Duval, was an old man now. He found his way to Boca del Rio, where he sought out and secured a job as cook on Falcon Sackett's steamboat. Duval was a tough old man, and luckily for the men on the steamboat, an excellent cook.
Eric Stouten was twenty-four, a veteran of several years at sea, and a fisherman for some years before that. But when he found his way to Mexico it was as an enlistee in the cavalry assigned to the command of Captain Elam Kurbishaw.
Striking south on a foraging expedition, Captain Kurbishaw led his men into the village where once, long ago, the survivors from the treasure ship had come. That night, just before sundown, Trooper Stouten requested permission to speak to the commanding officer.
Captain Elam Kurbishaw was a tall, cool, desperate man. A competent field commander, he was also a man ready to listen to just such a proposal as Stouten had to offer.
Within the hour the commandant of the village was arrested, his quarters ransacked, and the old report of the interrogation of the prisoners found. With it was a single gold piece ... kept as evidence that what was recorded there had, indeed, transpired.
The old commandant was dead. The report and the gold piece had been found when the present man took over. A long search had been carried on, covering miles of the coast. Nothing had been found.
The commandant was released; and as he walked away, Elam Kurbishaw, who left nothing to chance, turned and shot him.

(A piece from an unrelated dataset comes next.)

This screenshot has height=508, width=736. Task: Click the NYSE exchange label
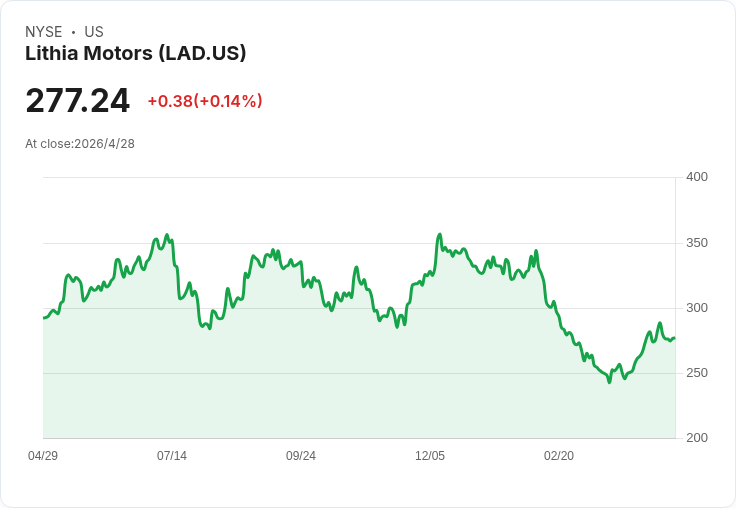[43, 32]
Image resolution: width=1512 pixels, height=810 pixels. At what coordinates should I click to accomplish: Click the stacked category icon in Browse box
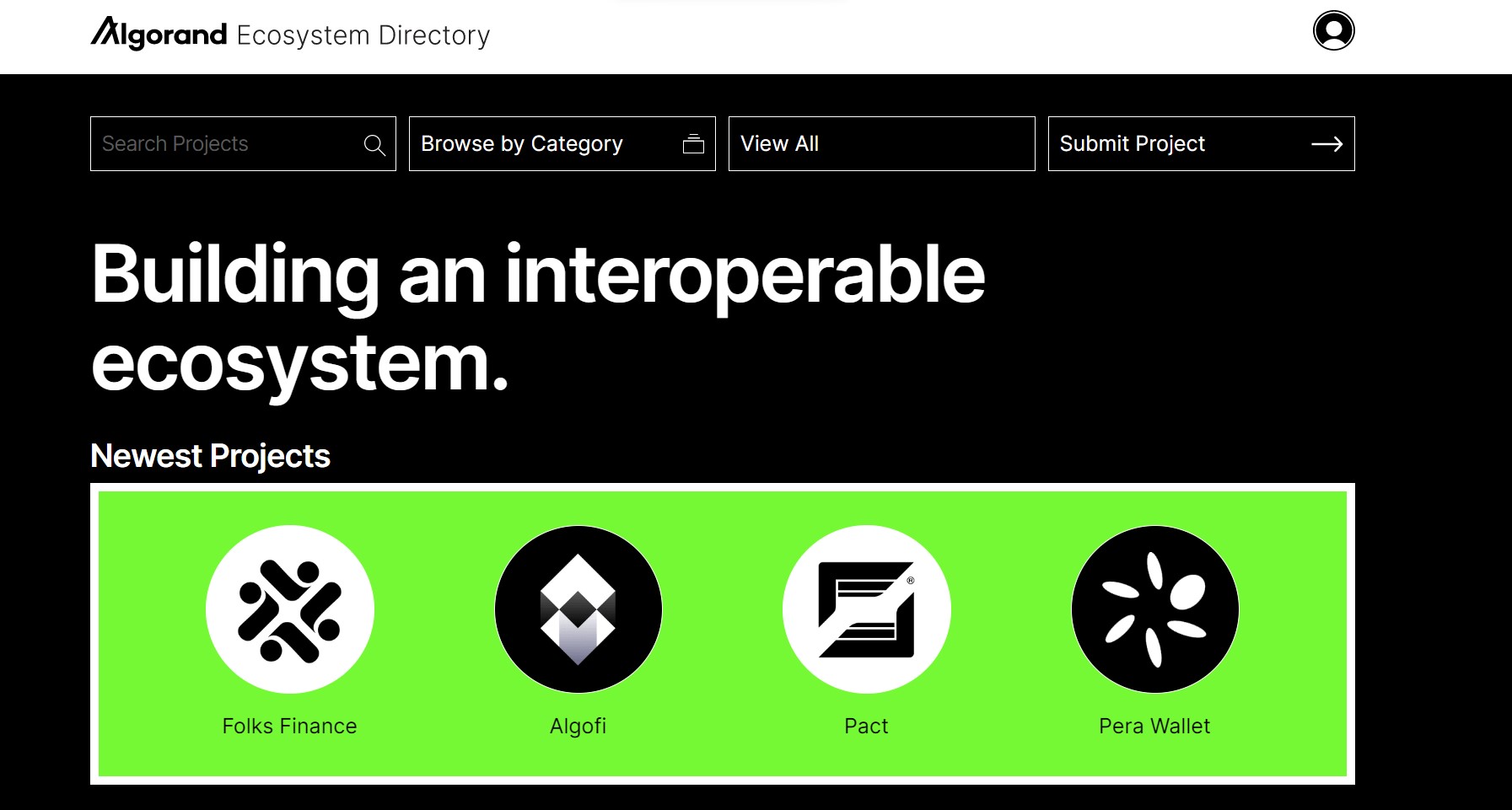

A coldly meticulous man, Elam Kurbishaw was fiercely proud of his family, and its background, but well aware that the family fortune, after some years of mismanagement, was dwindling away. He and his two brothers were determined to renew those fortunes, and they had no scruples about how it was to be done.
Alone in his tent, he got out his map case and found a map of the shore line. Military activities concerned inland areas, and his map of the coast was not very detailed. But, studying the map, Kurbishaw was sure he could find the spot from the trooper's description. Laguna de Barril, he was sure, would be the place. But, as was the case of LaFitte's men, he placed the shipwreck too far north.
One other thing Kurbishaw did not know: his bullet had struck through the commandant, felling him, but not killing him. A tough man himself, he survived.
In the quiet of Jonas Locklear's study I heard the story unfold. How little, after all, had I known of my father! How much had even my mother known? That he had gone from the mountains I knew; how long I had never known. Now I learned he had sailed from Charleston in a square-rigger, had been an officer for a time on a river boat at Mobile, and then on the Rio Grande, when Taylor needed river men so desperately.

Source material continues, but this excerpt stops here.